Pixel coordinate grounding data:

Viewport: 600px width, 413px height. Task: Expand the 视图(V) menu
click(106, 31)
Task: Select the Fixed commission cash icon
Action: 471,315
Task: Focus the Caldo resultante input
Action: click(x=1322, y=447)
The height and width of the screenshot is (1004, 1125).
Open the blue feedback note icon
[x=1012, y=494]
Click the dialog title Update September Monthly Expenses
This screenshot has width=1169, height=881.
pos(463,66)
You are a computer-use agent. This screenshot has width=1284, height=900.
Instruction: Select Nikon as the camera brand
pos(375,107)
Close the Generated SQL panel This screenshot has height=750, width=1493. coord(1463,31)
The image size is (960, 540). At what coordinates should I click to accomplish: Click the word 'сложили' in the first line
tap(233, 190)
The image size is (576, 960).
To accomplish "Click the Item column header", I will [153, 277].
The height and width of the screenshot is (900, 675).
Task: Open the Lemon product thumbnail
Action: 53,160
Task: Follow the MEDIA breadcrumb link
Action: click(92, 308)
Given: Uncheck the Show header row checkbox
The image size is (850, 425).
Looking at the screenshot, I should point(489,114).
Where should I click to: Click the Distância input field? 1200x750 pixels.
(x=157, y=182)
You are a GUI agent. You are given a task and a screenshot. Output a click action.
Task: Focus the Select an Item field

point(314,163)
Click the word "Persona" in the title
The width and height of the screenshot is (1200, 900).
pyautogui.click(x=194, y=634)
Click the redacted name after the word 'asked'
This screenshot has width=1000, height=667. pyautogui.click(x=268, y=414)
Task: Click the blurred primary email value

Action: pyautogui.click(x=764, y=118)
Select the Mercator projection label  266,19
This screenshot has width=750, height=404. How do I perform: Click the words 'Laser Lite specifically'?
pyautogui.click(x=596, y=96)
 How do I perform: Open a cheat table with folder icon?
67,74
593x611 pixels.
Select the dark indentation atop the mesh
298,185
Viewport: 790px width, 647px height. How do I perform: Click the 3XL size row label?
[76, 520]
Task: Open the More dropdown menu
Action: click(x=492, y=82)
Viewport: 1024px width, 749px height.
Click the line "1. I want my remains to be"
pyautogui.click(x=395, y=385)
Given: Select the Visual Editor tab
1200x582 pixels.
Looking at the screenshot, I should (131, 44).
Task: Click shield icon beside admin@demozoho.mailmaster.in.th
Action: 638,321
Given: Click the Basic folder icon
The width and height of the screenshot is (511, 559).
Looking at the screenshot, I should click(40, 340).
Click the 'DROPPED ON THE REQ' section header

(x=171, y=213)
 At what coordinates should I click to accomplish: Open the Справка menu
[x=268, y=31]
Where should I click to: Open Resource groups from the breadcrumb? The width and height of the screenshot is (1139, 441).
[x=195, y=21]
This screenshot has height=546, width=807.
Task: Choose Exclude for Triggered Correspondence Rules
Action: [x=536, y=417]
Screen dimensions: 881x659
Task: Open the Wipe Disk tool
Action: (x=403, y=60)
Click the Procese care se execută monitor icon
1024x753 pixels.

**Task objective**
Output exactly the span of lines beginning at the first line of the records and ending at the line that holds "You are a GUI", inclusive, with no other text.

**Reply**
Viewport: 600px width, 413px height. Task: Expand the 视图(V) menu
click(106, 31)
Task: Select the Fixed commission cash icon
Action: 471,315
Task: Focus the Caldo resultante input
Action: click(x=1322, y=447)
The height and width of the screenshot is (1004, 1125).
Open the blue feedback note icon
[x=1012, y=494]
Click the dialog title Update September Monthly Expenses
This screenshot has width=1169, height=881.
pos(463,66)
You are a computer-use agent. This screenshot has width=1284, height=900.
Instruction: Select Nikon as the camera brand
pos(375,107)
Close the Generated SQL panel This screenshot has height=750, width=1493. coord(1463,31)
The image size is (960, 540). At what coordinates should I click to accomplish: Click the word 'сложили' in the first line
tap(233, 190)
The image size is (576, 960).
To accomplish "Click the Item column header", I will [153, 277].
The height and width of the screenshot is (900, 675).
Task: Open the Lemon product thumbnail
Action: 53,160
Task: Follow the MEDIA breadcrumb link
Action: click(92, 308)
Given: Uncheck the Show header row checkbox
The image size is (850, 425).
Looking at the screenshot, I should point(489,114).
Where should I click to: Click the Distância input field? 1200x750 pixels.
(x=157, y=182)
You are a GUI agent. You are given a task and a screenshot. Output a click action.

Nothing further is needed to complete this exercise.